© JUNGE FREIHEIT Verlag GmbH & Co.  www.jungefreiheit.de    33/98 07. August 1998

 
Gespaltenes Gedenken
von Arnulf Schreiber

Am 1. August konnte man, so man es denn wünschte, den 25. Todestag Walter Ulbrichts begehen. Der Vorsitzende der PDS, Lothar Bisky, rühmte den einst mächtigsten Mann der DDR als "deutschen Patrioten". So eine Würdigung wäre auch im politischen Klima der DDR der fünfziger Jahre möglich gewesen, doch Bisky ist Dialektiker genug, sein Lob in eine Relation zu setzen. Einem SED-Mitglied Bisky hätten die Genossen deswegen eine Abkehr von der Parteilinie vorgeworfen; heute relativiert so ein Vergleich die Leistung Ulbrichts geschickt: Dieser Patriot nämlich hätte sich ebenso um die deutsche Einheit bemüht wie sein Gegenspieler Konrad Adenauer – und daß der Rheinländer Wichtigeres im Sinn hatte als die deutsche Einheit, ist bekannt. Der PDS-Bundesvorsitzende schafft es überdies, einerseits der DDR den gebotenen Kotau zu zollen, andererseits mit dem Vergleichspartner Adenauer anzudeuten, irgendwie im bundesdeutschen common sense angekommen zu sein.

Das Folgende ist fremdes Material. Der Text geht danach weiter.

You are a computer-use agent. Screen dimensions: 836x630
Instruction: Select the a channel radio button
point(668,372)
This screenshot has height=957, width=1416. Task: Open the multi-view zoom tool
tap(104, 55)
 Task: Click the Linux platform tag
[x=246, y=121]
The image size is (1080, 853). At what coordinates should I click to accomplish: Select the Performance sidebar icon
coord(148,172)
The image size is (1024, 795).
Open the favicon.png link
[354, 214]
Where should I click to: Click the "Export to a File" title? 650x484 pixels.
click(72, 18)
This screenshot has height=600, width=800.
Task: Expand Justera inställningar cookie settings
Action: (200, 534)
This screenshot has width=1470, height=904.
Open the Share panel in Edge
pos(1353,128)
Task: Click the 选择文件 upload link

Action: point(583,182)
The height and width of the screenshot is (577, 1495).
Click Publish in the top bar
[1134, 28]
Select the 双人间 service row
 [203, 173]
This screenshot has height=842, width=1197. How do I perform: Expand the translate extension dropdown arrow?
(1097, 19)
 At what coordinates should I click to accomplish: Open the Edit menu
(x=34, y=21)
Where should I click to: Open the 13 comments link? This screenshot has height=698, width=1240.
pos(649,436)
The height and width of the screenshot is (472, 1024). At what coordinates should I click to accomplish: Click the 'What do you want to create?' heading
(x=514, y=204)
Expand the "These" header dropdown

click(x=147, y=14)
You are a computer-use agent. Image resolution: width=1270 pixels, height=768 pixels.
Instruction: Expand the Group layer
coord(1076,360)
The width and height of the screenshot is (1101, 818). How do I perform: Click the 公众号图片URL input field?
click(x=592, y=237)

Die DDR ist untergegangen, damit auch das Lebenswerk Ulbrichts. Am 13. August wäre sein folgenreichstes Projekt, die Berliner Mauer, 37 Jahre alt geworden. In der Bernauer Straße in Berlin wurde deshalb jetzt eine Gedenkstätte eingeweiht; ein letztes Stück Todesstreifen, ein letztes Stück Mauer wurde konserviert. Man sollte meinen, daß ein solches Mahnmal von einem breiten Konsens getragen wird. Doch weit gefehlt. Eine Kirchengemeinde, auf deren Friedhof erst die Mauer, dann die Gedenkstätte errichtet wurde, fürchtete um die Gräber; Stadtplaner argwöhnen, die Gedenkstätte behindere die Gesamtberliner Verkehrsplanung. Und auch ästhetisch überzeugt das 2,2 Millionen teure, aus Bundesmitteln errichtete Denkmal wenig: Zwei hohe Stahlwände rahmen einen 70 Meter langen Grenzstreifen ein; vom Schrecken der Mauer ist nur noch wenig zu spüren. Die Eröffnung eines Dokumentationszentrums wurde wegen Geldmangels sogar verschoben. Doch der eigentliche Streit war politischer Natur. Weder Berliner CDU noch SPD, die in einer Koalition regieren, wollten die Täter beim Namen nennen, handelten die Sache auf Referentenebene ab, beharrten lange auf der Aufschrift: "Gedenkstätte Berliner Mauer – In Erinnerung an die Teilung der Stadt vom 13. August 1961 bis zum 9. November 1989 und zum Gedenken an die Opfer". Erst nach vehementen Protesten von engagierten Bürgern, erst nach einer Intervention des Bundesinnenministeriums sollen nachträglich die Täter beim Namen genannt werden; die Aufschrift heißt nun: "Zum Gedenken an die Opfer kommunistischer Gewaltherrschaft". Auch Jahre nach ihrem Fall schafft es Ulbrichts Mauer noch, die Gesellschaft zu spalten.